For the forseeable future, we’re stuck with spectrum auctions, so we may as well try to get them to work as well as possible. Contrary to what some folks argue, I don’t think that means just jacking up one-time revenue to the government. It means trying to get licenses to folks who don’t usually get ’em (like women-owned businesses, minority-owned businesses, and small businesses generally), trying to get services deployed to underserved communities, and trying to foster real competition.
So last week, MAP submitted a lengthy set of comments (including a 30-page econ analysis from my economist friend Greg Rose) on reforming the FCC’s designated entity “bidding credit” for the upcomming AWS auction.
What does all this mean, and why should the guy who says “spectrum auctions are the crack cocaine of public policy” care? See below . . .
When Congress passed the statute authorizing (later requiring) the FCC to do spectrum auctions, it recognized that a pure auction would price most small businesses (and women-owned and minority-owned businesses in particular) out of the market. So they instructed the FCC to construct auction rules that would make it possible for small businesses to win spectrum licenses.
The FCC’s solution is the “designated entity” (DE) bidding credit. To simplify, if you meet the requirements as a “small business,” you get a 25% discount on your bids. The FCC also used to allow women-owned and minority-owned businesses to become DEs regardless of size, but stopped after the Supreme Court’s decision in Adarand Contractors v. Pena made it difficult to impossible for federal or state programs to use sex or race as a determining factor in awarding contracts.
Over the years, however, the large wireless carriers increasingly have partnered with DEs to get the benefit of the discount while locking out possible competition. Since the FCC generally doesn’t do anything about people exploiting loopholes to rip off the government, the general public, and block real competition, the problem has has gotten quite scandalous.

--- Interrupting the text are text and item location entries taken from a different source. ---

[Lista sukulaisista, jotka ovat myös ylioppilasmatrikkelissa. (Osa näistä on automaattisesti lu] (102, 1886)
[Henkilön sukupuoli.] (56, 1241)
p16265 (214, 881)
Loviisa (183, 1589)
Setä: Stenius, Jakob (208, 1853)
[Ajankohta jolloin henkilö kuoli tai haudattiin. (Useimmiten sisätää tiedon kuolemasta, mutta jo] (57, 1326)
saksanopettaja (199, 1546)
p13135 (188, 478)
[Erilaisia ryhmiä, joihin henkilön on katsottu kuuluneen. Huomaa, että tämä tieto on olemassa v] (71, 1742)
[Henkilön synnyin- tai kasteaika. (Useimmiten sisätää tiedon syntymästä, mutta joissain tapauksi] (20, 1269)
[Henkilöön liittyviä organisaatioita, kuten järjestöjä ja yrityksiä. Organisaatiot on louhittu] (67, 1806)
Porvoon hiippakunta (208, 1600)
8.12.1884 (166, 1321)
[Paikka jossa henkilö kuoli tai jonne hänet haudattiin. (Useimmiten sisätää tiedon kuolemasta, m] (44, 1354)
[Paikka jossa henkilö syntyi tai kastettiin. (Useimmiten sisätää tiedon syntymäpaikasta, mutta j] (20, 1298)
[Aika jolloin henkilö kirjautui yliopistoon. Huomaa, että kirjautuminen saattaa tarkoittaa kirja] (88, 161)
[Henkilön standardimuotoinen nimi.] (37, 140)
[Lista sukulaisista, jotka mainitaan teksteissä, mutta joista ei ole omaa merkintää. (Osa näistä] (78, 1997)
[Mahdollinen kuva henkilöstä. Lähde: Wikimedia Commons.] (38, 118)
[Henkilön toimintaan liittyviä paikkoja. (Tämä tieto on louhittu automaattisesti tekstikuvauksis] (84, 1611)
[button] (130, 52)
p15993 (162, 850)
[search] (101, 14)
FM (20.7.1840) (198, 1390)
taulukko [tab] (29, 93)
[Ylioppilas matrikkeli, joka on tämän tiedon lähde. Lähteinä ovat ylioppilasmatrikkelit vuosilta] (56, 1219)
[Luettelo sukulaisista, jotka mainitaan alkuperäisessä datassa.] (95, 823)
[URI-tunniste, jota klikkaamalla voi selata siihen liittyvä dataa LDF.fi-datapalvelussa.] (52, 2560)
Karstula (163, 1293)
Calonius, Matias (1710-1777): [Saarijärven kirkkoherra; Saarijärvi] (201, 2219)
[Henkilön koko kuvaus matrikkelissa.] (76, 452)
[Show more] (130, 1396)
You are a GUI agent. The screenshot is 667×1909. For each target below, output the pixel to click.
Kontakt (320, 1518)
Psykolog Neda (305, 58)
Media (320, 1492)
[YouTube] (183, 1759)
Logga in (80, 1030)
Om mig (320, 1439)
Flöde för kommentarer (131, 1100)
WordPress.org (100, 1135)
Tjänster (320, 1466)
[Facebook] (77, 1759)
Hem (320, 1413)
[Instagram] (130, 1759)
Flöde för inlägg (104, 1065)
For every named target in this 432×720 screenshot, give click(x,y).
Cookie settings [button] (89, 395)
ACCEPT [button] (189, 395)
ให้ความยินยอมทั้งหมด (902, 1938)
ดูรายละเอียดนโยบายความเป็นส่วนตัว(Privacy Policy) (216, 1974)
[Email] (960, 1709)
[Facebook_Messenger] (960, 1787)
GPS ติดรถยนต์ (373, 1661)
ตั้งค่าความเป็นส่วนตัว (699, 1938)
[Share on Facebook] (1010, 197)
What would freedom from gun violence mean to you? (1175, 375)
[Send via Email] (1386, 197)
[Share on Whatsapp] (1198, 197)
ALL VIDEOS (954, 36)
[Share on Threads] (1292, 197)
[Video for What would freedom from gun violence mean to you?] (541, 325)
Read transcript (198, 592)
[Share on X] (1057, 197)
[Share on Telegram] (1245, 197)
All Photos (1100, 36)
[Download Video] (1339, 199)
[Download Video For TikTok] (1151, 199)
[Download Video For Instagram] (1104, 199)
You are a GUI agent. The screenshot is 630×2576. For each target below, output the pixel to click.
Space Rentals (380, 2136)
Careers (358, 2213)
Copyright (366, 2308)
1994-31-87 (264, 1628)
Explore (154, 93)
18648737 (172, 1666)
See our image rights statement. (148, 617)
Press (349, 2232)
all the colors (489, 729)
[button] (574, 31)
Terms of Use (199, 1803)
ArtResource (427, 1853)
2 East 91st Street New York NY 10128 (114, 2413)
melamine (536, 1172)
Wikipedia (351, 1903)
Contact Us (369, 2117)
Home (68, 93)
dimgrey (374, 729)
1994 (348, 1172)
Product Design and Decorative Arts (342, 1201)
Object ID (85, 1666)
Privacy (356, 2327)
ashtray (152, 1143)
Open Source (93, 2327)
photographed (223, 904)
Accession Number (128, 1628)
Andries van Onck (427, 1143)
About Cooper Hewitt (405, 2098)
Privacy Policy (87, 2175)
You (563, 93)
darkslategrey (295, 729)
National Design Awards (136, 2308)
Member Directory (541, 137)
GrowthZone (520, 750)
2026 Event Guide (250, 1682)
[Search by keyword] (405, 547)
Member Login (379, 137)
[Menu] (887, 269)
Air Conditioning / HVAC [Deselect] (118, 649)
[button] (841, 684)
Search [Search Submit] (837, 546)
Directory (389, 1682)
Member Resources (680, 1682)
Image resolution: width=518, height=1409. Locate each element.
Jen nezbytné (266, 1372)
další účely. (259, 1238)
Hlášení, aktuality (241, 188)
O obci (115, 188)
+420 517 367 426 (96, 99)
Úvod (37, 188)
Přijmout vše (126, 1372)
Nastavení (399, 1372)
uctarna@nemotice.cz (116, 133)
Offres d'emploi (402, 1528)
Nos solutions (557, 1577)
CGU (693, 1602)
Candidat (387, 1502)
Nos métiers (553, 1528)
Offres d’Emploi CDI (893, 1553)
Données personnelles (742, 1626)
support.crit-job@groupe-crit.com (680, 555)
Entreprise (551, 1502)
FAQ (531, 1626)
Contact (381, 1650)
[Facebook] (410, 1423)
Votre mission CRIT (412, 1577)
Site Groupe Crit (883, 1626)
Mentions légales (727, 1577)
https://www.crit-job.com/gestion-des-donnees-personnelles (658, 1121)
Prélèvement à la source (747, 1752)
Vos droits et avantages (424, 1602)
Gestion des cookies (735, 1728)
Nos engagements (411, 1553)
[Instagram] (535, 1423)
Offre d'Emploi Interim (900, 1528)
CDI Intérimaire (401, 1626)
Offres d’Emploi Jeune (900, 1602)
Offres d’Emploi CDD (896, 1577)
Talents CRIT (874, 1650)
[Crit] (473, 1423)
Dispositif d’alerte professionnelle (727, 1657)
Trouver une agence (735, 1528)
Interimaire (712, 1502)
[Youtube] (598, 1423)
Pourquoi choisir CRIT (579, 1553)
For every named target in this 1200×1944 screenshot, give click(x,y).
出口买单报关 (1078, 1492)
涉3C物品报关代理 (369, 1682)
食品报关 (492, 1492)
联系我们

For the last year or so, a venture finance company that backs competing wireless bidders called Council Tree has been pushing the FCC to prohibit any DE from having a “material relationship” with a major “in region” wireless carrier. Last month, the FCC issued a Notice of Proposed Rulemaking tentatively adopting that proposal.
Intriguingly, Martin wanted to go further. He wanted to prevent a DE from having a material relationship with any large communications company: wireless, wireline, or other.
Now those who know my views on spectrum auctions may ask why I would want to spend time filing in this proceeding. I had two reasons. First, if we are going to have auctions (and we are for the forseeable future), then we should at least try to do them in the best possible way. Allowing multi-billion dollar incumbents to get spectrum at a 25% discount by exploiting loopholes in the rules rips off the public and the government at the same time.
Second, and more importantly, it is time to get the FCC thinking about how it can encourage ownership and deployment of advanced wireless services to minority communities. These communities are traditionally underserved and, as a consequence, become increasingly marginalized in the digital age. Significant legal and economic developments have occured since the FCC concluded that Aderand made it illegal to have race-conscious remedies or incentives. Most notably, the FCC should consider how its 2003 Bollinger decision (permitting Michigan University Law School to consider race as one factor in its overall goal of creating a diverse student body) impacts its authority to fashion auction rules that encourage minority ownership or deployment to minority communities.
It’s too late to get the second change done in time for the upcomming advanced wireless services auction. But we can do something for the auction of the returned “analog” television spectrum in 2007-08.
Leaving aside any considerations of social justice, creating permanently marginilazied and technologically isolated pockets spread throughout our rural and urban areas is recipe for disaster. It imposes huge social and economic costs and creates a permanent underclass disconnected from the broader society — a ripe breading ground for domestic terrorism and crime. But we should not leave aside concerns of social justice, which speak to facilitating the ability of traditionally underserved communities to speak in their own voices and enjoy opportunities hitherto denied.
More positively, expanding the range of people with access to advanced wireless capabilities creates a potential for economic growth and innovation. The “knowledge economy” really does benefit by having new people look at old problems in different ways or bring in wholly new considerations, ideas and tastes. In other words, digital inclusion is not about averting social catastrophe, or noblese oblige to the underprivileged, or charity. It is a calculated investment to promote our national self-interest, as sensible as any Sillicon Valley VC investing in a start up.
I think that the FCC can find that furthering these ends is as important a government purpose as Bollinger’s injecting diversity in education.